Handwriting Recognition
Some text documents cannot be converted to electronic format using OCR because they are handwritten rather than printed. In this case, handwriting recognition software can be used to convert the document. Since handwriting differs greatly among individuals, more sophisticated analysis is required to identify characters. Handwriting recognition also offers an alternative method for inputting text into a computer. Many of the current handheld computers incorporate this technology in order to avoid integrating a keyboard into the unit. While this technology is promising, it is still currently much slower than input via a keyboard. For this reason, handwriting recognition is mainly limited to computing devices for which keyboards are impractical because of their large size.

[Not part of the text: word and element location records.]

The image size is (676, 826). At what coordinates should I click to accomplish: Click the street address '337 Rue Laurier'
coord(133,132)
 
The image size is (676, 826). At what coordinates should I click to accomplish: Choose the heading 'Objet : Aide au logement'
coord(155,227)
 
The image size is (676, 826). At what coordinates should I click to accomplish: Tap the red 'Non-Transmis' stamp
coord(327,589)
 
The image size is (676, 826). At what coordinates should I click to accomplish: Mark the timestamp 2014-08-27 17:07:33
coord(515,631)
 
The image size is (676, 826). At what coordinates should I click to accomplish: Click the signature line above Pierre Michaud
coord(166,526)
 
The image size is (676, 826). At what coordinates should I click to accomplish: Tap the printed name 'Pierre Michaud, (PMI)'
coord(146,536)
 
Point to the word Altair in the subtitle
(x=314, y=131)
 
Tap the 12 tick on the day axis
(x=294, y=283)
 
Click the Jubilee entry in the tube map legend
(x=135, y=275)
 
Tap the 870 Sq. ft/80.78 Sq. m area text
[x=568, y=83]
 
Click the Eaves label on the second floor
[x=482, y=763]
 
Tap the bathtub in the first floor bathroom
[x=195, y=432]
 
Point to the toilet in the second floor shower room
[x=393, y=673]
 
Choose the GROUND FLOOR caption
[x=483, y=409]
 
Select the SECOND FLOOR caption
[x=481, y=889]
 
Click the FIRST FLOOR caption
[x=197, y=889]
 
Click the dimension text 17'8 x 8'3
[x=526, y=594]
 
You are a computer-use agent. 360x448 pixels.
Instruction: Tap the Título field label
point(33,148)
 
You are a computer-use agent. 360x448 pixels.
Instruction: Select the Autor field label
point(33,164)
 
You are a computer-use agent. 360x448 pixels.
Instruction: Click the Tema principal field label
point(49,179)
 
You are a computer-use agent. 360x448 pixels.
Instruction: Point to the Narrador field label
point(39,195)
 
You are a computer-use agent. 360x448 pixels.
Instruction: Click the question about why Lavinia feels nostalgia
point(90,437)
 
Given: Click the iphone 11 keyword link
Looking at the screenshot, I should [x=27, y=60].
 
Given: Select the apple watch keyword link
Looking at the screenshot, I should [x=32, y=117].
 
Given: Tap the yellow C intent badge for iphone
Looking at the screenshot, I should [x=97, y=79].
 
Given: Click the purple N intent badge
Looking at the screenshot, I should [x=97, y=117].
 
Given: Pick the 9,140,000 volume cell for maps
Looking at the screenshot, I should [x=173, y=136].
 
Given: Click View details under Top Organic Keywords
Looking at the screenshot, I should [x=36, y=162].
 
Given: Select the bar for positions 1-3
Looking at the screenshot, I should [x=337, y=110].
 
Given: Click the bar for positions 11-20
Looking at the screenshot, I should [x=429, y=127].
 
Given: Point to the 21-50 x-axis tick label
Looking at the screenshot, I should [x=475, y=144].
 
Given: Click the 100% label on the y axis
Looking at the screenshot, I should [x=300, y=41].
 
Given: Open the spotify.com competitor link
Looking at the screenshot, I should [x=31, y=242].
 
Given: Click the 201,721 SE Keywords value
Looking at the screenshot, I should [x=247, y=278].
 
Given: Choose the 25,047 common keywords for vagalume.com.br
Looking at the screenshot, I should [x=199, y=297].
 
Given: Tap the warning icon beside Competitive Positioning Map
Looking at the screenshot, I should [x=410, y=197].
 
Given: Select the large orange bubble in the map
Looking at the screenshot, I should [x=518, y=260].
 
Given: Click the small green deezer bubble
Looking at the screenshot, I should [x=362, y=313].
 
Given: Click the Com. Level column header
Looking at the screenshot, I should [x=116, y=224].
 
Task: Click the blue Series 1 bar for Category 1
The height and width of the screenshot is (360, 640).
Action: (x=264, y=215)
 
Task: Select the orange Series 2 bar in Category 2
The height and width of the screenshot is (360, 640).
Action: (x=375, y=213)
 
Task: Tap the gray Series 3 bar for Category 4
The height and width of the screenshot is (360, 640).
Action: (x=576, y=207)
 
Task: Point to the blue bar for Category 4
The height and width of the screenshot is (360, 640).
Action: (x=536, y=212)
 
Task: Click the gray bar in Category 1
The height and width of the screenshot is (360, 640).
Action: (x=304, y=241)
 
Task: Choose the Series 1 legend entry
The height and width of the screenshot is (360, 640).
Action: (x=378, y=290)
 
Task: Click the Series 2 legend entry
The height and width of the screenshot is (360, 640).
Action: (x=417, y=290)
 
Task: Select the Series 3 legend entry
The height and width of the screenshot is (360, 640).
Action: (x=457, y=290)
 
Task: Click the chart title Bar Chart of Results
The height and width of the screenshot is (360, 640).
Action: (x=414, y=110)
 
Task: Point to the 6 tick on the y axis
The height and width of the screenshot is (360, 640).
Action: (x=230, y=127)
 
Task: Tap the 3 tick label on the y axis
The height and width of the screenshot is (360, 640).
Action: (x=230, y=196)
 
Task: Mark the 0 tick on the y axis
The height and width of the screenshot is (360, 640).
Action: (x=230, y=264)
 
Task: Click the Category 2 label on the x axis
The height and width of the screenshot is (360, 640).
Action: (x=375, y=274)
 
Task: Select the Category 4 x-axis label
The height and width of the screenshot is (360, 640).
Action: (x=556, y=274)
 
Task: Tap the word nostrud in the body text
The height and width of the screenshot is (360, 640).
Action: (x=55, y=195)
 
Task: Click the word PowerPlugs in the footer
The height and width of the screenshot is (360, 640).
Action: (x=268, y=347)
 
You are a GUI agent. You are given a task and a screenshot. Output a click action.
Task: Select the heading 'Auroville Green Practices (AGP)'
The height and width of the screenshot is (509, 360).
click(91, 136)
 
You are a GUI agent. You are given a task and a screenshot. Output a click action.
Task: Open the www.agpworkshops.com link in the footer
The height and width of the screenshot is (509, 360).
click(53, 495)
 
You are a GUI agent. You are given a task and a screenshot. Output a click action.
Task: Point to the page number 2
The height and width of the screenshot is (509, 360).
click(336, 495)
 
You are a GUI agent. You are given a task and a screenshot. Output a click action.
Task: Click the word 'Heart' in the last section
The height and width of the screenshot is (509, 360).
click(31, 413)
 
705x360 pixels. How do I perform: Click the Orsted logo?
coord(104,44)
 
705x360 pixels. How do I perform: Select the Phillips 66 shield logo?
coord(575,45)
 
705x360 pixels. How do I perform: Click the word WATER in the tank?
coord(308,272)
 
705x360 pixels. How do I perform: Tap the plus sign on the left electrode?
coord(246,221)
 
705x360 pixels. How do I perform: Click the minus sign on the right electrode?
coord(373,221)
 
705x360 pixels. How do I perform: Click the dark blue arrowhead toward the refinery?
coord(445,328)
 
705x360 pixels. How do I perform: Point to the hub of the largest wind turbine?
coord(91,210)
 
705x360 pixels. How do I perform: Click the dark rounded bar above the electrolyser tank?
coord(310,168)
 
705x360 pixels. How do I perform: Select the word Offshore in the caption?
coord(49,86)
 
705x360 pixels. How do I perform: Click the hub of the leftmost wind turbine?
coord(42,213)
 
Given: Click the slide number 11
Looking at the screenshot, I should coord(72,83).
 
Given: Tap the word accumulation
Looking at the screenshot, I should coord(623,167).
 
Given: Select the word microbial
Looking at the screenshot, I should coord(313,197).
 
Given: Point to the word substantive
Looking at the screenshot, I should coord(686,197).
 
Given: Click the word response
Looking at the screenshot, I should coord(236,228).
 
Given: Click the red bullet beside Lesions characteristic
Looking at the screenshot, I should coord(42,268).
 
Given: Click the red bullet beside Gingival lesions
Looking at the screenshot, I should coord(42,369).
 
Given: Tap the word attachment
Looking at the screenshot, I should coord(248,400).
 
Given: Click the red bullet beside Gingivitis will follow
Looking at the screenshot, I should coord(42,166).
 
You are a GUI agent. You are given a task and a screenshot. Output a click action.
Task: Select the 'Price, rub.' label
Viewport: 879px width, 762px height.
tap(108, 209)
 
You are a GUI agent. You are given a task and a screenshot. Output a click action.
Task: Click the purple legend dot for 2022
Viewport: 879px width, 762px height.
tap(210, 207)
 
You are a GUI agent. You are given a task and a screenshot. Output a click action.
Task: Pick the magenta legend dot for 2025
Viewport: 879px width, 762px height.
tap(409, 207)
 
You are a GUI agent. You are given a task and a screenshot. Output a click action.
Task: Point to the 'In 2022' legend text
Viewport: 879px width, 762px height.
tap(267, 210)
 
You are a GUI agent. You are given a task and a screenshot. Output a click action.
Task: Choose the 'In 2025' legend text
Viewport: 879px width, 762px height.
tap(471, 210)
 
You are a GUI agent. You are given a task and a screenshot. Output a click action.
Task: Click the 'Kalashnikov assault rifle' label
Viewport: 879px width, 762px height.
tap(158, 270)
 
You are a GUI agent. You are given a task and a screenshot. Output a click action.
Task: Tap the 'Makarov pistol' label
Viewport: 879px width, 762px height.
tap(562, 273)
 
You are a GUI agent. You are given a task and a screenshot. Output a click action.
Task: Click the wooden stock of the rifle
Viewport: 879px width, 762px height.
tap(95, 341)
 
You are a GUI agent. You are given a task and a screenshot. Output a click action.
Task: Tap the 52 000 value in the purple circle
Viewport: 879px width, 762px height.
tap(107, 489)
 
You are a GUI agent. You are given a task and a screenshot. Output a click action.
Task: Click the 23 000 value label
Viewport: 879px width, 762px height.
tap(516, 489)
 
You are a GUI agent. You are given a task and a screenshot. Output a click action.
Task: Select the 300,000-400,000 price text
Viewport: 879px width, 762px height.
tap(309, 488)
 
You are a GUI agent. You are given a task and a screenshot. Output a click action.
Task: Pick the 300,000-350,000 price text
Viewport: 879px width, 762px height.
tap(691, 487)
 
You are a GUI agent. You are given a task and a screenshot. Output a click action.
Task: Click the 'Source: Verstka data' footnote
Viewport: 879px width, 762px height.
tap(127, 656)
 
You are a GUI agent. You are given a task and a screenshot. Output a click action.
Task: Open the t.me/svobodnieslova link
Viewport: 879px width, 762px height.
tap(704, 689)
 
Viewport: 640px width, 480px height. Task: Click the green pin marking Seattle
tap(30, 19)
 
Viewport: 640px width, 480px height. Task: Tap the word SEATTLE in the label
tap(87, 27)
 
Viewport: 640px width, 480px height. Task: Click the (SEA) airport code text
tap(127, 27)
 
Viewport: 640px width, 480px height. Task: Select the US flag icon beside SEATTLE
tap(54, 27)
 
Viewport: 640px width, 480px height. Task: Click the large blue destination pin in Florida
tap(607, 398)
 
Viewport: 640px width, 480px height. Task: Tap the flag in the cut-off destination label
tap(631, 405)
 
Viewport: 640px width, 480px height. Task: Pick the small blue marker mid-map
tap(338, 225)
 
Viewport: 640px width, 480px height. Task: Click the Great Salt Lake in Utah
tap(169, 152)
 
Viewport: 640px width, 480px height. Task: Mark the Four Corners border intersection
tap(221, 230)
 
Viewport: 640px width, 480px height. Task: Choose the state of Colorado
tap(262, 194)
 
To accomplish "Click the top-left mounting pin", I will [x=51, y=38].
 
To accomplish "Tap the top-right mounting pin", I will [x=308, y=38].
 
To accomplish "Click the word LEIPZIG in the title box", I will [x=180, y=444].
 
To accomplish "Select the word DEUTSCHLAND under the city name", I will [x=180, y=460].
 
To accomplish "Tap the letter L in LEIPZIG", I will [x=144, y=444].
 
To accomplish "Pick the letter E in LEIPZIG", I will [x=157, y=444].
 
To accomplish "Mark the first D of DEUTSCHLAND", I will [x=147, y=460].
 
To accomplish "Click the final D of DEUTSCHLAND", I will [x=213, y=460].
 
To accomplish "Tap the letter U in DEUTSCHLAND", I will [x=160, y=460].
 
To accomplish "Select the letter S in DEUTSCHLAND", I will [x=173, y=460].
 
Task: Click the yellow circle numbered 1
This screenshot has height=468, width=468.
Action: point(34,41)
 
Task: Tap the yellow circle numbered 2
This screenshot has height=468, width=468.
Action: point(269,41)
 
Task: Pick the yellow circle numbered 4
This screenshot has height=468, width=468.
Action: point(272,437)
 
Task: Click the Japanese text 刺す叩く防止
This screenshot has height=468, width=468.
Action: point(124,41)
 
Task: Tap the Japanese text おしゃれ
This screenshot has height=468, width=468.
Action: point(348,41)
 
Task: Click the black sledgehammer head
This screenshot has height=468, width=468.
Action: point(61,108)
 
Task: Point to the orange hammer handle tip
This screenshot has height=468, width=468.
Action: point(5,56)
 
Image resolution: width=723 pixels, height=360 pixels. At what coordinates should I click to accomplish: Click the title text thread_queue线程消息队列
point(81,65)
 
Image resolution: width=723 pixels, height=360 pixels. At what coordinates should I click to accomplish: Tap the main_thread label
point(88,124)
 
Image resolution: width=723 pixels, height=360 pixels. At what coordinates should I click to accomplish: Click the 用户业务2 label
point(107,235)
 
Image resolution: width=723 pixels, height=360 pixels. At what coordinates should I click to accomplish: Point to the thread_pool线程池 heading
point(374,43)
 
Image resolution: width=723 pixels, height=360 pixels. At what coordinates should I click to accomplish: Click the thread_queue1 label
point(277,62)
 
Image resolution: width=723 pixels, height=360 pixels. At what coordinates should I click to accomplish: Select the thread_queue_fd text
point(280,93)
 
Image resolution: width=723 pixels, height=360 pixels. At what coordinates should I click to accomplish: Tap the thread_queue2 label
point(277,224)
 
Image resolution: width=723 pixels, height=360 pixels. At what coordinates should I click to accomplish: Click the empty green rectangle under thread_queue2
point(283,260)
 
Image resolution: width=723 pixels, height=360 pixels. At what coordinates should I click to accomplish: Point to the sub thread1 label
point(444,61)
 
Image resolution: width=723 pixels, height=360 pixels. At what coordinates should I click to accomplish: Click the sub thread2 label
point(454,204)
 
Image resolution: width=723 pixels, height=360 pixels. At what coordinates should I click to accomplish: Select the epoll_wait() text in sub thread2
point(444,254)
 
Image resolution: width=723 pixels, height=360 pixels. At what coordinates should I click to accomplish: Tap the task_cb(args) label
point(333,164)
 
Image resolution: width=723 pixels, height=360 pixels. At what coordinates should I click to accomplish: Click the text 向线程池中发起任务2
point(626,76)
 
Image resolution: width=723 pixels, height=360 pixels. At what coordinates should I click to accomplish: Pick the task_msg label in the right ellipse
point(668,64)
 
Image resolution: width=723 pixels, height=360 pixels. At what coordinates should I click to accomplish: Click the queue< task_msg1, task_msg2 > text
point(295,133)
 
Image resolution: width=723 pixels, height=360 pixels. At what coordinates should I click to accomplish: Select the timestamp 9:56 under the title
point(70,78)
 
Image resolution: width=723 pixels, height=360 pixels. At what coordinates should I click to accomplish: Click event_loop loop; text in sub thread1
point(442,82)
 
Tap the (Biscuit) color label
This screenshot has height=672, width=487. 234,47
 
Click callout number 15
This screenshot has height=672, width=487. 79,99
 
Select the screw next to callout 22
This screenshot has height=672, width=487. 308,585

Just like the various fonts above present a challenge to OCR software, different writing styles challenge handwriting recognition software. In order to improve the accuracy of recognition, most handwriting recognition software incorporates some technique for learning an individual's style. With this method, the software compares samples of the user's writing rather than using a fixed pattern for comparison and recognition. As long as the user is fairly consistent in their writing style, this method can be very effective for recognizing individual writing styles.
To try an example of handwriting recognition software, click the button below to launch JRec, a handwriting recognition applet designed by Bob Mitchell [1998]. Then follow the instructions below to train the applet and perform some simple tests.
Instructions:
- Use the mouse to draw a character in the applet window.
- Store the character by pressing one of the label buttons (0-9). This also associates the character with the digit code on the button.
- Press "Clear" to erase your character.
- Repeat steps 1-3 for up to 10 different characters.
- Press the "Train" button to train the applet with the character set.
- Redraw one of the characters and press "Test" to recognize the character.
Since JRec is a fairly simple example of handwriting recognition, you will probably notice that it easily confuses characters with similar shapes. For example, try training the applet to recognize '5' and '6'. How often does it correctly distinguish these two digits?
- Decker, R. and S. Hirshfield (1998), The Analytical Engine, First Edition, PWS Publishing Company, Boston, MA, pp. 317.
- Mitchell, B. (1998), "Java Handwriting Recognition Applet," https://members.aol.com/Trane64/java/JRec.html.
- University of Virginia (1998), "Scanning Helpsheets," https://etext.lib.virginia.edu/helpsheets/scan-train.html.
- Webopedia (2000), "Online Computer Dictionary," https://webopedia.internet.com/TERM/o/optical_character_recognition.html.